[Collected data]
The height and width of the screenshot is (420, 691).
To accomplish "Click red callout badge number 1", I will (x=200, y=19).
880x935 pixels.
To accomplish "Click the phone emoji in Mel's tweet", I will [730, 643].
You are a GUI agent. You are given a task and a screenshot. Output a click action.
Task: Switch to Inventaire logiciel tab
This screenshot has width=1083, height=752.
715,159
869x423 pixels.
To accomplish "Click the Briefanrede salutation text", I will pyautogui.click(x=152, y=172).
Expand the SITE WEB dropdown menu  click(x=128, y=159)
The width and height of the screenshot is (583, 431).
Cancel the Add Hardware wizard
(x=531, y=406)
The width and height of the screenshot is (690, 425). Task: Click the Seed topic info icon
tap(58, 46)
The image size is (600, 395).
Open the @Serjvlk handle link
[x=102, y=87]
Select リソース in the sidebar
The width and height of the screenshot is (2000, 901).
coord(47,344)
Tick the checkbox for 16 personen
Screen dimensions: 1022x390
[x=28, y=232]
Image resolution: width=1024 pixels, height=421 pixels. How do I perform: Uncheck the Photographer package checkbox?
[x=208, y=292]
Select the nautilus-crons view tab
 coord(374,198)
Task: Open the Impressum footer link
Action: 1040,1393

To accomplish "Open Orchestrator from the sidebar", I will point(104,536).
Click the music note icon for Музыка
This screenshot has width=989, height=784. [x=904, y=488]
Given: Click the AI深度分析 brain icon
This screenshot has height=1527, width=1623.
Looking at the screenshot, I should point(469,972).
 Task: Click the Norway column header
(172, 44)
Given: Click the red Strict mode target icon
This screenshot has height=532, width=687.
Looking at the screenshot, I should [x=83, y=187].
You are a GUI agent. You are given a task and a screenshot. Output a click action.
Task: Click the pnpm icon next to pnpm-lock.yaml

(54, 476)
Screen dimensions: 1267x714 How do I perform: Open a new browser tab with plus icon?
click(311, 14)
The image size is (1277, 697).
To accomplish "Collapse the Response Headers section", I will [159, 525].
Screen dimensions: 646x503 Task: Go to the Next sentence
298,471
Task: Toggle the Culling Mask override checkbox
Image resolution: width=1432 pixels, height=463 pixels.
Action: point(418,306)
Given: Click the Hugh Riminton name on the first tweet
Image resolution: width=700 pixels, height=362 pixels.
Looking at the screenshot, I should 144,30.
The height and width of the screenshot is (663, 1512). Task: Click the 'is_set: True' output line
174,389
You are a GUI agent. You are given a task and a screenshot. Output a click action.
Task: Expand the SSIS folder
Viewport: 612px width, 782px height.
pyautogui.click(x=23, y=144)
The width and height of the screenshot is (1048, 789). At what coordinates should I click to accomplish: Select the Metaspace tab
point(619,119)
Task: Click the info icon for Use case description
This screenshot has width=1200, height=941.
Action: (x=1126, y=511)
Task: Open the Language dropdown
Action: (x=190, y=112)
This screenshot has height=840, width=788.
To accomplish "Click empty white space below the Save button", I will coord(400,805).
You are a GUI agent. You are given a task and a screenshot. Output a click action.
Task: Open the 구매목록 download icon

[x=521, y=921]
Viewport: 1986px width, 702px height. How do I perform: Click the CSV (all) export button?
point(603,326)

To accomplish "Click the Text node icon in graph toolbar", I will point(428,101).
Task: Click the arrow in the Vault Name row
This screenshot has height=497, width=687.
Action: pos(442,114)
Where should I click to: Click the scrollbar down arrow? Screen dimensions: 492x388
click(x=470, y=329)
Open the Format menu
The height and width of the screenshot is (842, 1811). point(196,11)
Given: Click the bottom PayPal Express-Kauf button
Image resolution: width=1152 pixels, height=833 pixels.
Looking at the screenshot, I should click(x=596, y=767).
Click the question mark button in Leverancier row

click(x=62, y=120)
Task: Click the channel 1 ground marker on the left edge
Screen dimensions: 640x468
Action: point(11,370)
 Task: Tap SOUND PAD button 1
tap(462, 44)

- _What you should do_: An exact reproduction of all the records is required.

- _Exercise response_:
The height and width of the screenshot is (420, 691).
To accomplish "Click red callout badge number 1", I will (x=200, y=19).
880x935 pixels.
To accomplish "Click the phone emoji in Mel's tweet", I will [730, 643].
You are a GUI agent. You are given a task and a screenshot. Output a click action.
Task: Switch to Inventaire logiciel tab
This screenshot has width=1083, height=752.
715,159
869x423 pixels.
To accomplish "Click the Briefanrede salutation text", I will pyautogui.click(x=152, y=172).
Expand the SITE WEB dropdown menu  click(x=128, y=159)
The width and height of the screenshot is (583, 431).
Cancel the Add Hardware wizard
(x=531, y=406)
The width and height of the screenshot is (690, 425). Task: Click the Seed topic info icon
tap(58, 46)
The image size is (600, 395).
Open the @Serjvlk handle link
[x=102, y=87]
Select リソース in the sidebar
The width and height of the screenshot is (2000, 901).
coord(47,344)
Tick the checkbox for 16 personen
Screen dimensions: 1022x390
[x=28, y=232]
Image resolution: width=1024 pixels, height=421 pixels. How do I perform: Uncheck the Photographer package checkbox?
[x=208, y=292]
Select the nautilus-crons view tab
 coord(374,198)
Task: Open the Impressum footer link
Action: 1040,1393

To accomplish "Open Orchestrator from the sidebar", I will point(104,536).
Click the music note icon for Музыка
This screenshot has width=989, height=784. [x=904, y=488]
Given: Click the AI深度分析 brain icon
This screenshot has height=1527, width=1623.
Looking at the screenshot, I should point(469,972).
 Task: Click the Norway column header
(172, 44)
Given: Click the red Strict mode target icon
This screenshot has height=532, width=687.
Looking at the screenshot, I should [x=83, y=187].
You are a GUI agent. You are given a task and a screenshot. Output a click action.
Task: Click the pnpm icon next to pnpm-lock.yaml

(54, 476)
Screen dimensions: 1267x714 How do I perform: Open a new browser tab with plus icon?
click(311, 14)
The image size is (1277, 697).
To accomplish "Collapse the Response Headers section", I will [159, 525].
Screen dimensions: 646x503 Task: Go to the Next sentence
298,471
Task: Toggle the Culling Mask override checkbox
Image resolution: width=1432 pixels, height=463 pixels.
Action: point(418,306)
Given: Click the Hugh Riminton name on the first tweet
Image resolution: width=700 pixels, height=362 pixels.
Looking at the screenshot, I should 144,30.
The height and width of the screenshot is (663, 1512). Task: Click the 'is_set: True' output line
174,389
You are a GUI agent. You are given a task and a screenshot. Output a click action.
Task: Expand the SSIS folder
Viewport: 612px width, 782px height.
pyautogui.click(x=23, y=144)
The width and height of the screenshot is (1048, 789). At what coordinates should I click to accomplish: Select the Metaspace tab
point(619,119)
Task: Click the info icon for Use case description
This screenshot has width=1200, height=941.
Action: (x=1126, y=511)
Task: Open the Language dropdown
Action: (x=190, y=112)
This screenshot has height=840, width=788.
To accomplish "Click empty white space below the Save button", I will coord(400,805).
You are a GUI agent. You are given a task and a screenshot. Output a click action.
Task: Open the 구매목록 download icon

[x=521, y=921]
Viewport: 1986px width, 702px height. How do I perform: Click the CSV (all) export button?
point(603,326)

To accomplish "Click the Text node icon in graph toolbar", I will point(428,101).
Task: Click the arrow in the Vault Name row
This screenshot has height=497, width=687.
Action: pos(442,114)
Where should I click to: Click the scrollbar down arrow? Screen dimensions: 492x388
click(x=470, y=329)
Open the Format menu
The height and width of the screenshot is (842, 1811). point(196,11)
Given: Click the bottom PayPal Express-Kauf button
Image resolution: width=1152 pixels, height=833 pixels.
Looking at the screenshot, I should click(x=596, y=767).
Click the question mark button in Leverancier row

click(x=62, y=120)
Task: Click the channel 1 ground marker on the left edge
Screen dimensions: 640x468
Action: point(11,370)
 Task: Tap SOUND PAD button 1
tap(462, 44)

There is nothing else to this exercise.